§ **What this task involves**: Please, without any pictures, set down exactly the part of the listing below that opens with the line containing "Given: Click the 0:12 video duration label" and closes with the line containing "Given: Click the hold down bolt in diagram".

§ **Supplied data**:

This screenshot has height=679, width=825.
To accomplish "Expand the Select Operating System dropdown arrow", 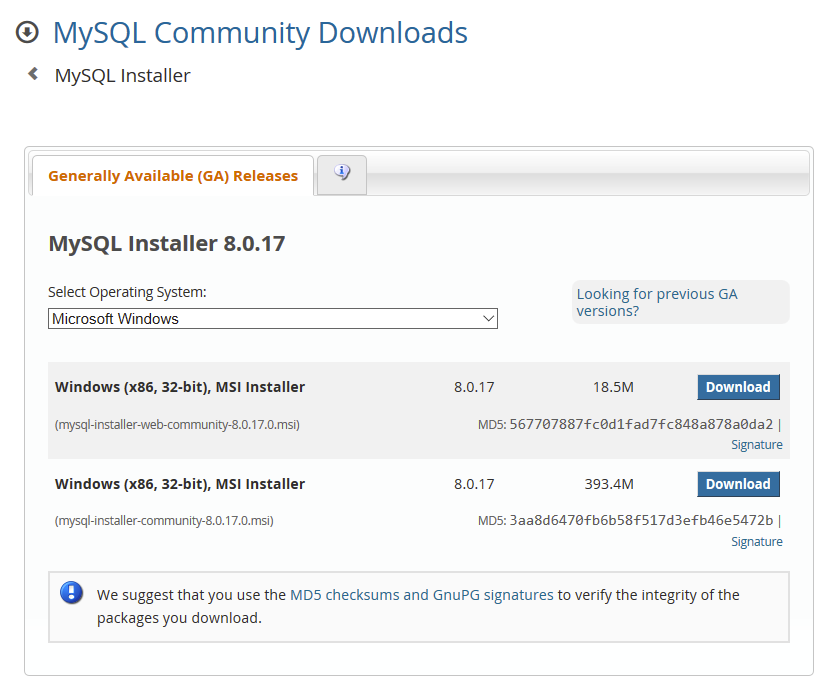I will [x=489, y=319].
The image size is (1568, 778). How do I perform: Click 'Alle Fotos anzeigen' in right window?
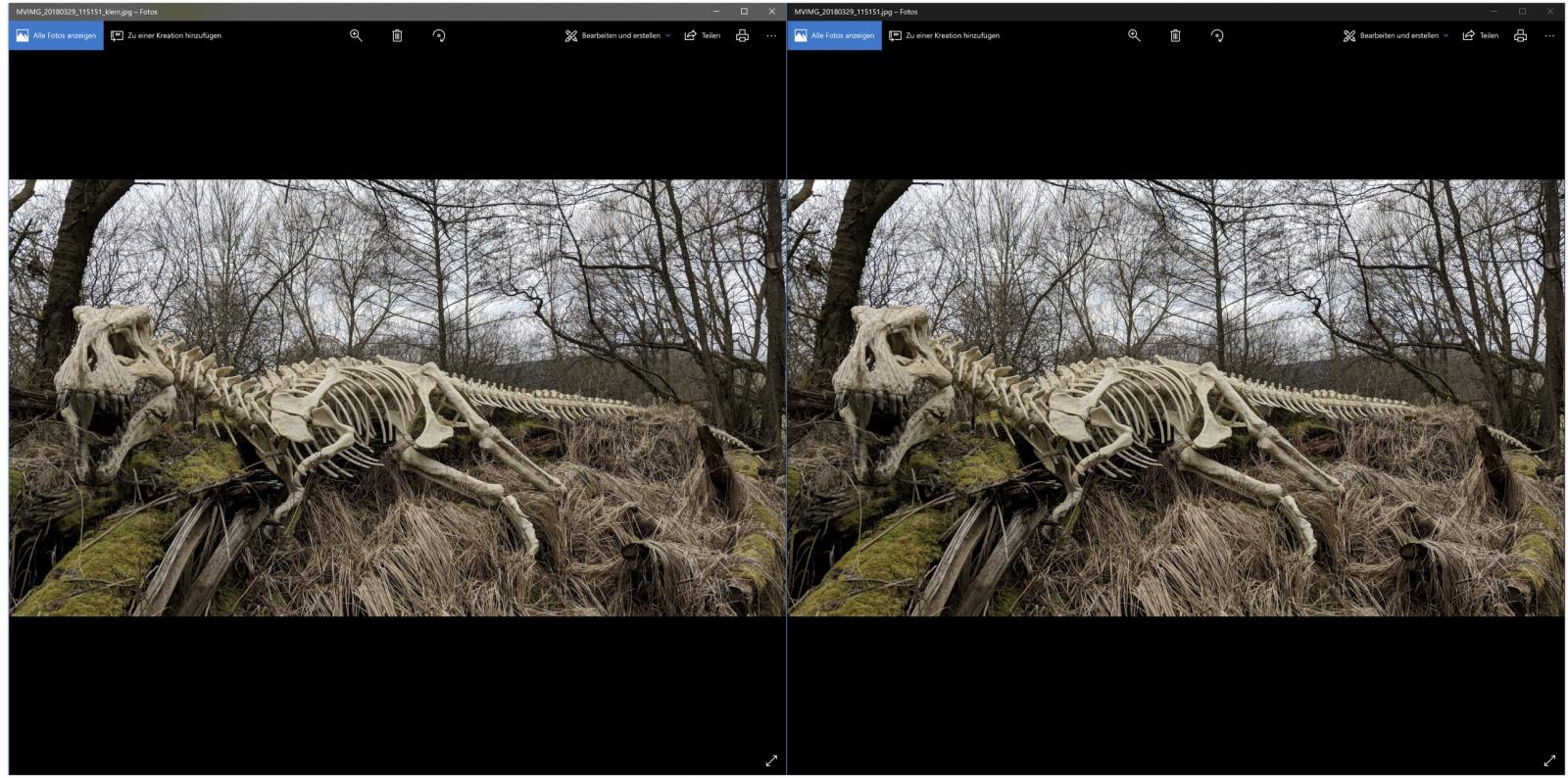click(834, 35)
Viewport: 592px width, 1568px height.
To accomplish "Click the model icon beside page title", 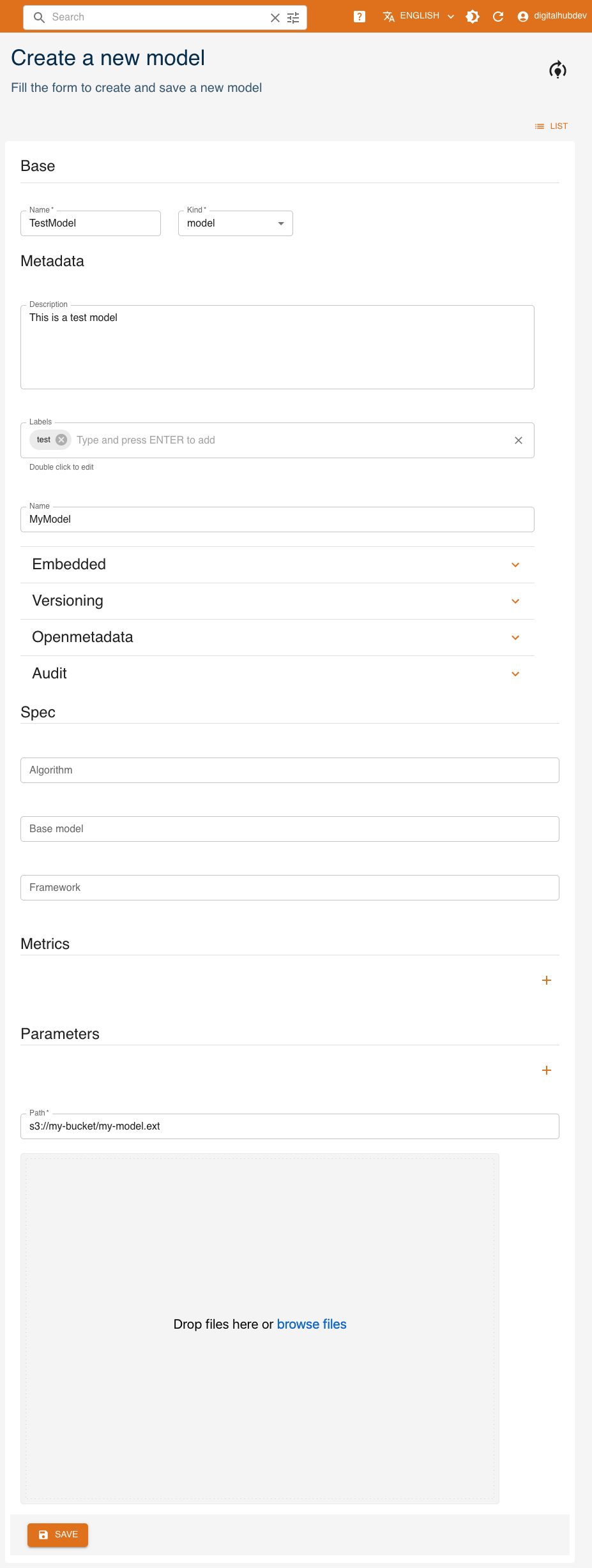I will [x=558, y=70].
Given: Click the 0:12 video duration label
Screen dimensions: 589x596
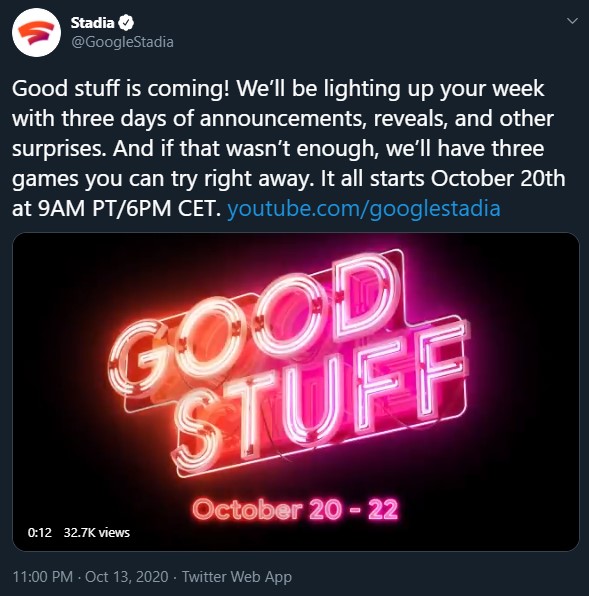Looking at the screenshot, I should click(x=40, y=533).
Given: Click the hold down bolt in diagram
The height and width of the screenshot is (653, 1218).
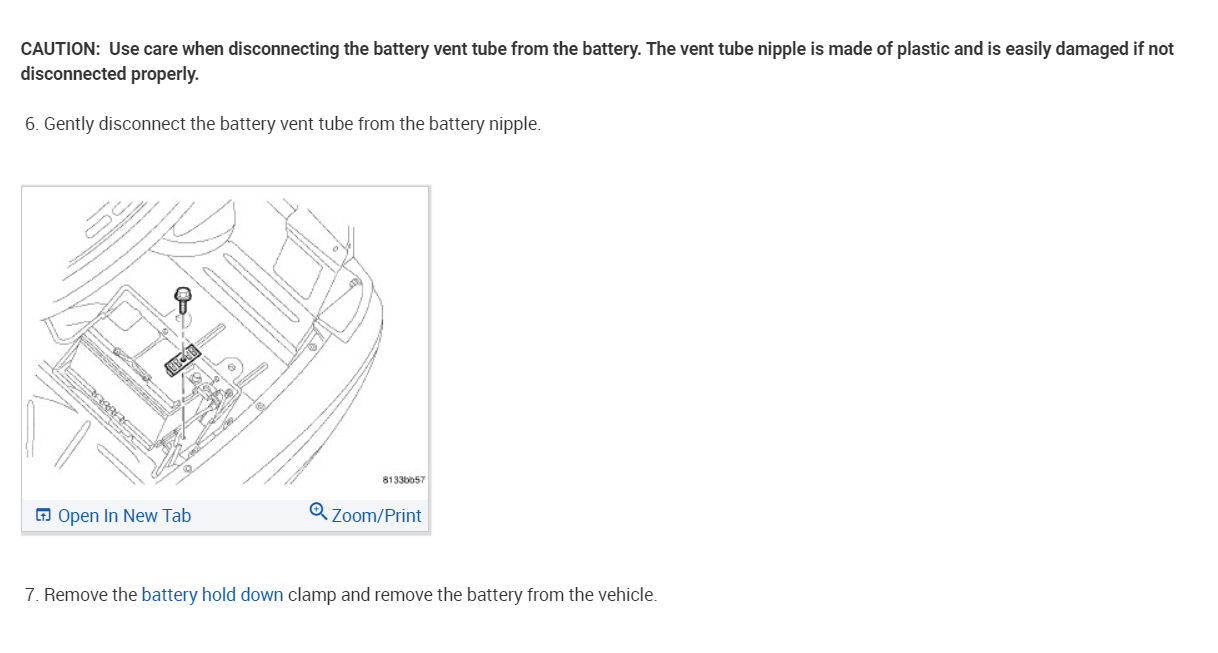Looking at the screenshot, I should pyautogui.click(x=182, y=298).

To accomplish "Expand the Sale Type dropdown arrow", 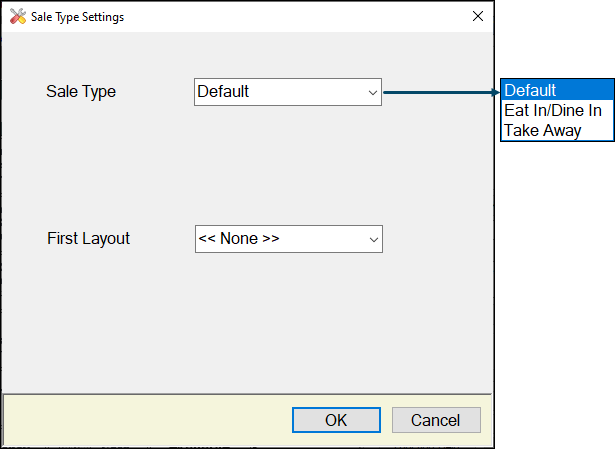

§ **Response area**:
Given: Click the 0:12 video duration label
Screen dimensions: 589x596
Looking at the screenshot, I should click(x=40, y=533).
Given: Click the hold down bolt in diagram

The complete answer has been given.